Russia-US row: Trump praises Putin amid hacking expulsions
US President-elect Donald Trump has praised Vladimir Putin for not expelling American diplomats, despite a similar move by Washington in response to alleged election interference.
Mr Trump tweeted: "Great move on delay - I always knew he was very smart!"
Moscow denies any involvement in election-related hacking.
But in one of the last moves of the Obama presidency, Washington demanded Russian 35 diplomats leave the country by Sunday afternoon.
Mr Putin ruled out an immediate tit-for-tat response.
The row follows allegations that Russia directed hacks against the Democratic Party and Hillary Clinton's presidential campaign, releasing embarrassing information through Wikileaks and other outlets to help Mr Trump win the election.
Several US agencies including the FBI and the CIA say this is the case, but Mr Trump initially dismissed the claims as "ridiculous". He has since said he will meet US intelligence chiefs to be "updated on the facts of this situation".

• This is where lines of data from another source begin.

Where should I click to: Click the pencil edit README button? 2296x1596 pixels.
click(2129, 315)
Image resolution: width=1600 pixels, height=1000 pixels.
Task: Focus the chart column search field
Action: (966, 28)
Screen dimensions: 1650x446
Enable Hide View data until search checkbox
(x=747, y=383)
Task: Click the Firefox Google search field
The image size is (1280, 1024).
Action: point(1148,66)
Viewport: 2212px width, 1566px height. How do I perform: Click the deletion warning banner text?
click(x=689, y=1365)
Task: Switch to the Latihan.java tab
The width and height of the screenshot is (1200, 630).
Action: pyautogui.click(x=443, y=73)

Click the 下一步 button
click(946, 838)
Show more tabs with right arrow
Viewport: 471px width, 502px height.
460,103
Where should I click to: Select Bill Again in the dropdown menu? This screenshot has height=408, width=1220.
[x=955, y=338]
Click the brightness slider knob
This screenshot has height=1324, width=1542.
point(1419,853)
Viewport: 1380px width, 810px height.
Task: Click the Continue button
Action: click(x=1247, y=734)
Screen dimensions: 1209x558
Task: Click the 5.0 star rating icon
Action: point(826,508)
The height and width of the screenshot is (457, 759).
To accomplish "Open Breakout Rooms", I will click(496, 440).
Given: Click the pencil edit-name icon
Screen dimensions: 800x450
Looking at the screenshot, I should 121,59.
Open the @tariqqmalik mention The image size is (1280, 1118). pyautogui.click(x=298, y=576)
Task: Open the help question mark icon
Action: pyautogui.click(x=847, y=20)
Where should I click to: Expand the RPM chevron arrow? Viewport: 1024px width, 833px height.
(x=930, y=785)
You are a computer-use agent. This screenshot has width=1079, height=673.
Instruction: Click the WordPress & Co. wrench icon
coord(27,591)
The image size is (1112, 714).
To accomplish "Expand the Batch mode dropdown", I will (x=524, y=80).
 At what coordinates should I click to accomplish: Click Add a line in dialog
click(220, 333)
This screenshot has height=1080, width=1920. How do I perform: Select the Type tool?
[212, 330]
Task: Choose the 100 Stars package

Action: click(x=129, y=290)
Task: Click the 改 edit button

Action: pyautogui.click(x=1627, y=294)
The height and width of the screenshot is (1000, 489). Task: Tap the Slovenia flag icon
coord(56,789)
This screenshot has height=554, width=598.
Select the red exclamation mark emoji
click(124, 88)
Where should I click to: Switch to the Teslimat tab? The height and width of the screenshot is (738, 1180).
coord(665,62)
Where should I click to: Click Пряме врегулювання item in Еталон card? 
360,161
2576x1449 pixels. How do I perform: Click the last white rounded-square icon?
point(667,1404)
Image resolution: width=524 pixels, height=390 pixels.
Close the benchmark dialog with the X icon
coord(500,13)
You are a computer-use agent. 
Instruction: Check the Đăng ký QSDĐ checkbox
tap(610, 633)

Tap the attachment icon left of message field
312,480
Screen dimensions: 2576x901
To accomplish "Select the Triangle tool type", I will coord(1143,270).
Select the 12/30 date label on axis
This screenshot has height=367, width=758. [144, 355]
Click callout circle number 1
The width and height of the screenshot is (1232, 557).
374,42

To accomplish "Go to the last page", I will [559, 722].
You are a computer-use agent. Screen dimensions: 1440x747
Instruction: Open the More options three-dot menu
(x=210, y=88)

The Obama administration announced retaliatory measures on Thursday:
- Thirty-five diplomats from Russia's Washington embassy and its consulate in San Francisco were declared "persona non grata" and given 72 hours to leave the US with their families
- Two properties said to have been used by Russian intelligence services in New York and Maryland were closed on Friday
- Sanctions were announced against nine entities and individuals including two Russian intelligence agencies, the GRU and the FSB
After the US announced it would expel diplomats, Russia's spokesman, Dmitry Peskov, had vowed Russia would respond to the "manifestation of unpredictable and aggressive foreign policy". But he hinted it might delay its action until Mr Trump became president.
Russia's foreign ministry suggested expelling 31 US diplomats from Moscow and four from St Petersburg.
But Mr Putin said his country would not stoop to "irresponsible diplomacy", and invited the children of US diplomats there to spend New Year's Eve at the Kremlin.
In a statement on the Kremlin website (in Russian), the Russian president wished President Barack Obama and his family a happy New Year, as well as Mr Trump and "the whole American people".
Standing alone? BBC's Laura Bicker in Washington
The contrast between the words of the president and those of the president-elect could not be more stark.
Siding with a foreign adversary instead of the sitting president is a dramatic departure from normal diplomatic practice during this transition phase.
And Donald Trump may find himself alone in his admiration. President Obama has broad bipartisan support for his actions and a full hearing to discuss the hacking allegations has been scheduled in Congress next week.
There has been no response yet to Mr Putin's move from the Obama administration.
However, Senator John McCain, chairman of the Senate Armed Services Committee, described the Russian hacking as an "act of war".
"And so we have to make sure that there is a price to pay, so that we can perhaps persuade the Russians to stop these kind of attacks on our very fundamentals of democracy."
He said a lot more needed to be done in response to the hacking, with many sanctions possible.